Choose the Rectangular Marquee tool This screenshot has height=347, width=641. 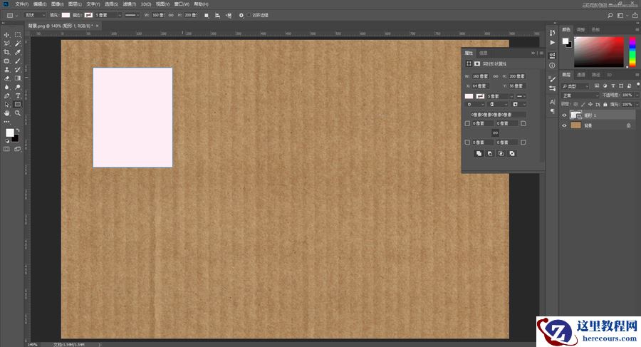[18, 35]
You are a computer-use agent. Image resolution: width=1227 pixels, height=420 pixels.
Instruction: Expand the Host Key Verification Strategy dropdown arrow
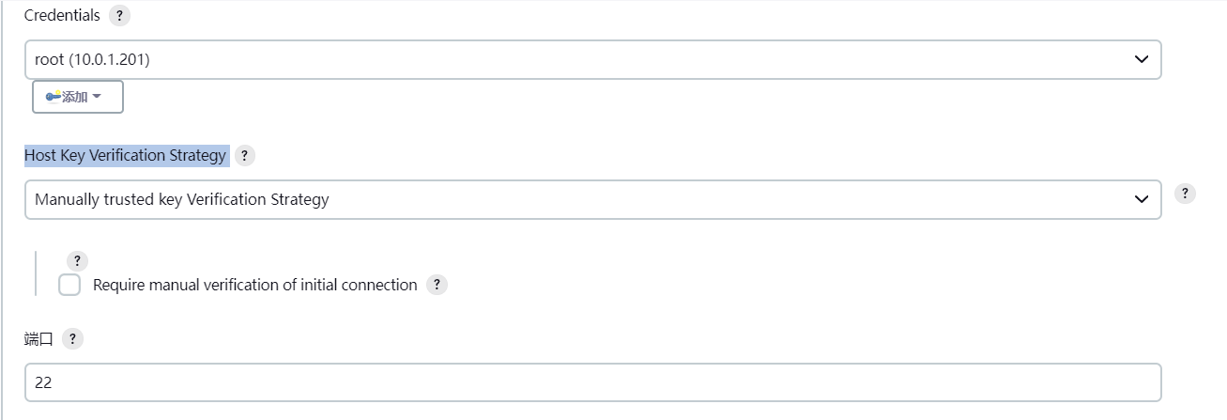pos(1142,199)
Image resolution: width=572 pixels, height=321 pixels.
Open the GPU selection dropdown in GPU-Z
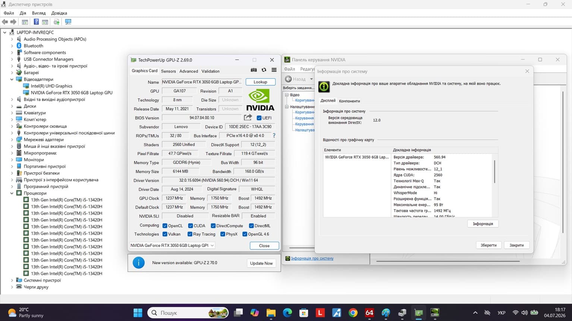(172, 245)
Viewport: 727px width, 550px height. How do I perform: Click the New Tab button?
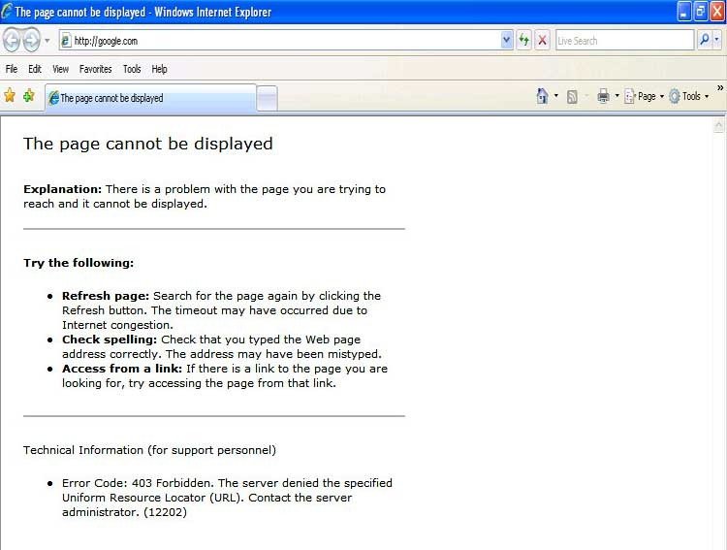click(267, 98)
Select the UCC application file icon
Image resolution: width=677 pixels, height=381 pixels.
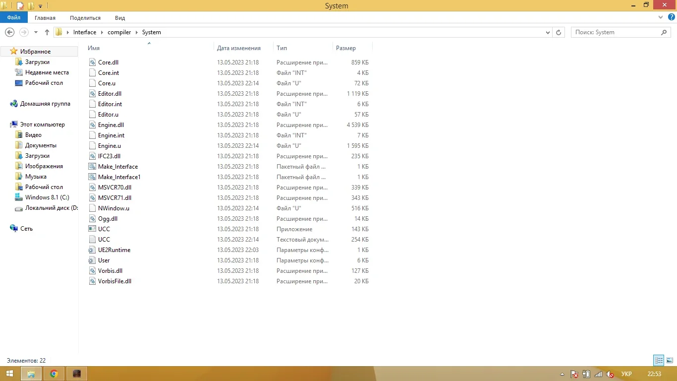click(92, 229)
+++
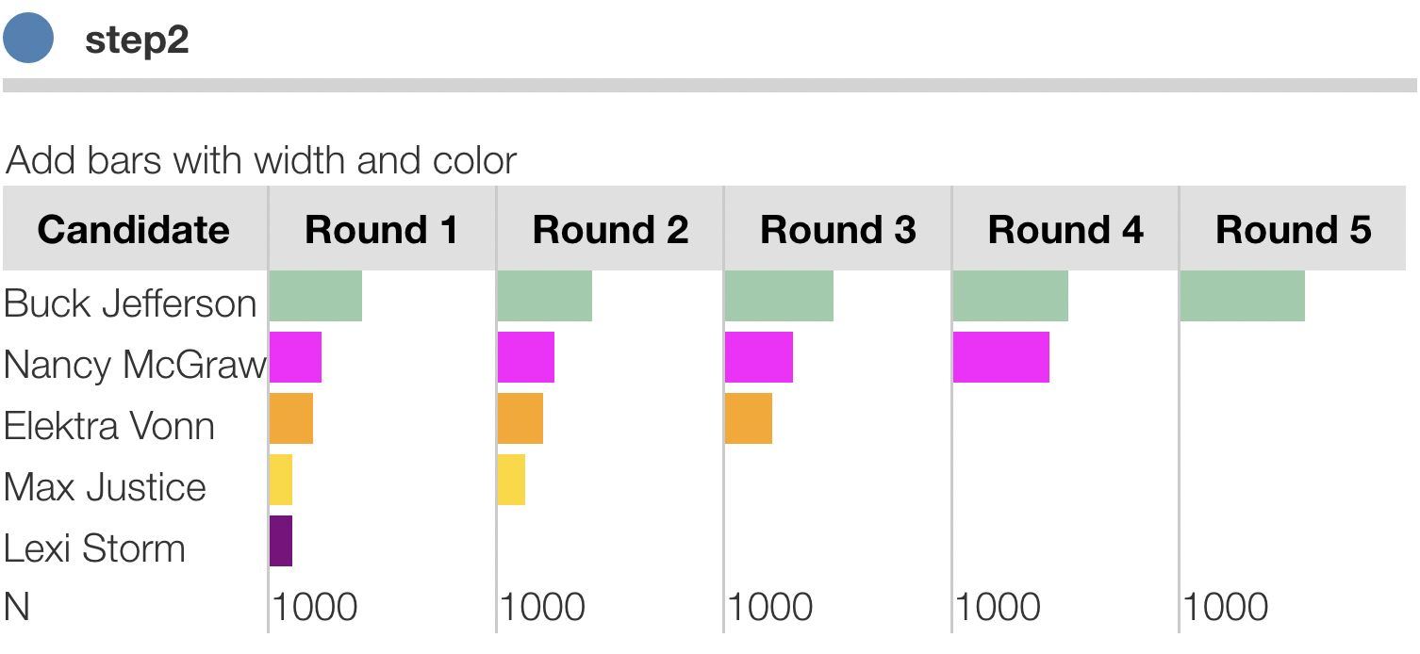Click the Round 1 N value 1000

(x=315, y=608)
+++
→ **Work instruction**: Exactly the lines starting at the one above with "Image resolution: width=572" and ending at the one with "Select the UCC application file icon" should be printed, and nothing else. Omit the pictures.

→ **Solution to this problem**:
Image resolution: width=572 pixels, height=321 pixels.
Open the GPU selection dropdown in GPU-Z
(172, 245)
Viewport: 727px width, 550px height. How do I perform: Click the New Tab button?
click(267, 98)
Select the UCC application file icon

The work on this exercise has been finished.